In April, a court in the city of Minya sentenced him and nearly 700 alleged Morsi supporters to hang over the murder and attempted murder of policemen. A final ruling in those sentences is expected on June 21.

Egypt has banned unauthorised preachers from giving sermons or teaching Islam in mosques and other public places, according to a decree on Saturday marking a further step in official efforts to curb Islamist influence.

The decree issued by interim President Adly Mansour’s office also threatened fines and jail for freelance imams, especially if they wore clerical garments associated with the respected Al-Azhar centre of Sunni learning in Cairo. Selected employees of the religious endowments ministry will be empowered by the justice ministry to arrest anyone caught violating the decree, it added.

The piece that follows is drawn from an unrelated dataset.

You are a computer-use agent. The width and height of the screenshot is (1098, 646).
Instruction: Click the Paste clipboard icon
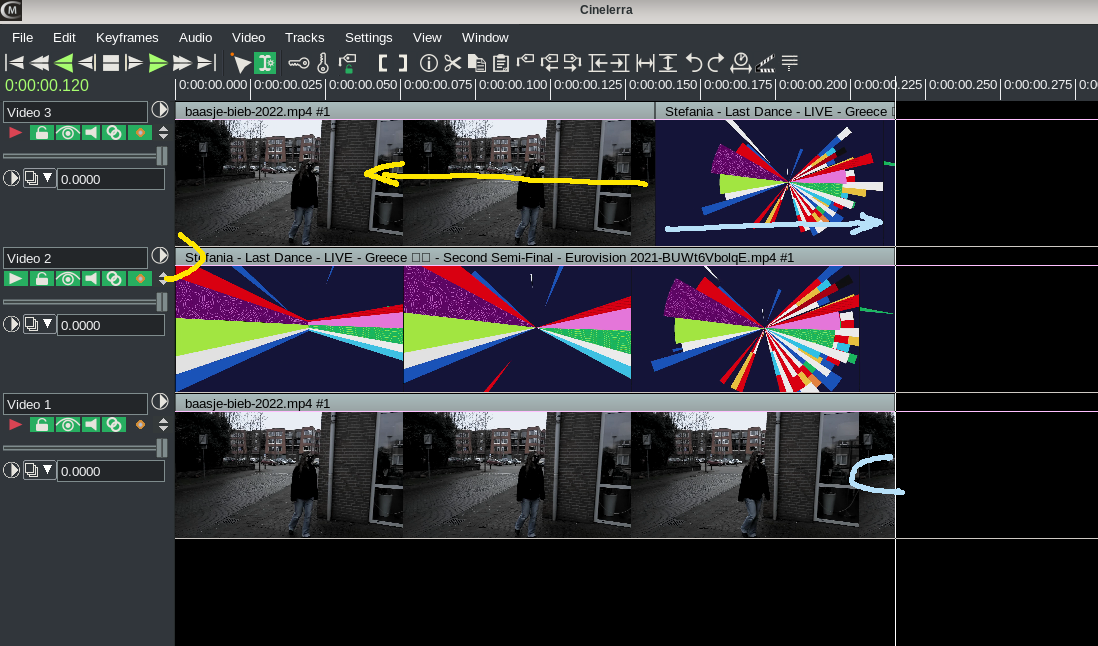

“No preacher will mount a minbar next Friday without a permit,” the ministry said on its Facebook page, referring to the traditional raised pulpit in a mosque. The decision was taken to “preserve national security,” it said. The military-backed government sees mosques as recruiting grounds for Islamist parties and has moved to bring them under tighter control since the army toppled President Mohamed Mursi of the Muslim Brotherhood last July.

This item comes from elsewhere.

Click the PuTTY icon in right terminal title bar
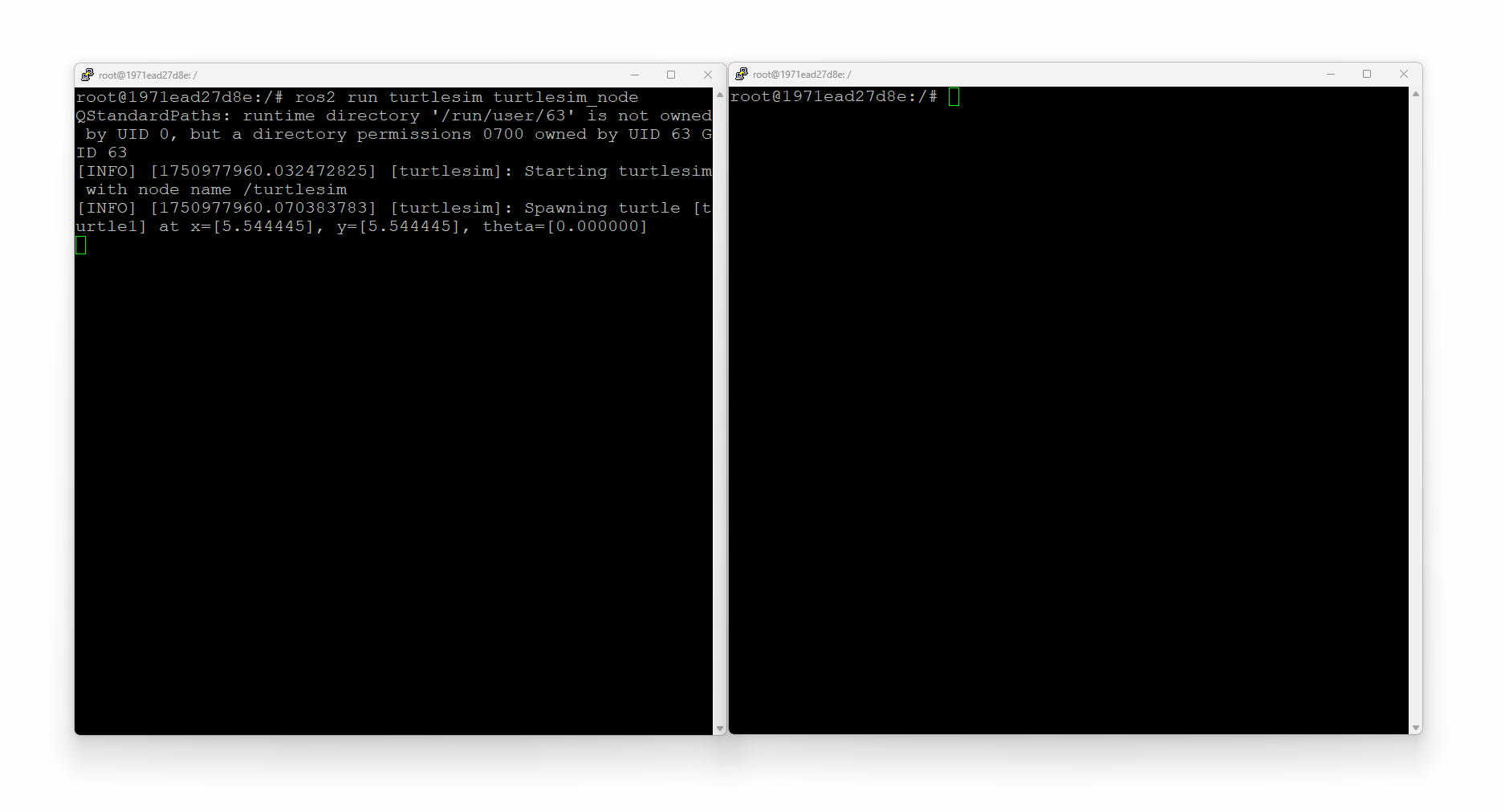Image resolution: width=1505 pixels, height=812 pixels. pos(742,74)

It said in April it had licensed more than 17,000 state-approved clerics to give Friday sermons to stop mosques from falling “into the hands of extremists.” It also disclosed it had removed 12,000 unapproved preachers. Many Egyptians pray at small neighbourhood mosques beyond the control of the state, where outsiders can easily move in to take over and preach their brand of Islam.

The Muslim Brotherhood, until last year Egypt’s best-organised movement, has been driven underground, with most of its leaders in jail or in hiding. It denies any involvement in lethal attacks on security forces since Mursi’s overthrow. According to the decree, “only designated specialists at the Ministry of Religious Endowments and authorised preachers from al-Azhar shall be permitted to practice public preaching and religious lessons in mosques or similar public places.”

Only al-Azhar officials and graduates as well preachers from the ministry or the grand mufti’s office will be allowed to wear the trademark “turban” - a red hat with a white cloth band - and robes that designate an al-Azhar cleric, it said. Unauthorised preachers face fines jail terms up to a year and fines up to 50,000 Egyptian pounds ($7,000). Wearing or denigrating al-Azhar garments in any way will carry similar penalties, it added.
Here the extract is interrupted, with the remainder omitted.